** DATA SUPPLIED follows **
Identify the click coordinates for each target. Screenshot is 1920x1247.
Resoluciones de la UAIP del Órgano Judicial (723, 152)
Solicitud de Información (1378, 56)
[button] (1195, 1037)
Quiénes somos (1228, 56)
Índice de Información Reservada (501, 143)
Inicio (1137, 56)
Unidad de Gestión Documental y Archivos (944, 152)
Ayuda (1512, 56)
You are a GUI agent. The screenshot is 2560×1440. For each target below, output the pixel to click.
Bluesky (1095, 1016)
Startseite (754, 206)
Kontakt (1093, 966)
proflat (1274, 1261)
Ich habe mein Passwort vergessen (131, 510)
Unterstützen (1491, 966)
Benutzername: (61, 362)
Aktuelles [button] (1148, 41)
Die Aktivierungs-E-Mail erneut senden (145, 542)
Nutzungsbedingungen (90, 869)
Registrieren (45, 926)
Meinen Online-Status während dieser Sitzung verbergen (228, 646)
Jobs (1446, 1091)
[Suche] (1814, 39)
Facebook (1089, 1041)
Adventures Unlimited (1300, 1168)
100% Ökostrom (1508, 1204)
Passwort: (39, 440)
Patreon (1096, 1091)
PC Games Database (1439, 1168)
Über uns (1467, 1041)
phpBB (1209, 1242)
** End of DATA SUPPLIED **
Which lines above hold the string "target"? Show each of them.

Identify the click coordinates for each target. Screenshot is 1920x1247.
You are a GUI agent. The screenshot is 2560×1440. For each target below, output the pixel to click.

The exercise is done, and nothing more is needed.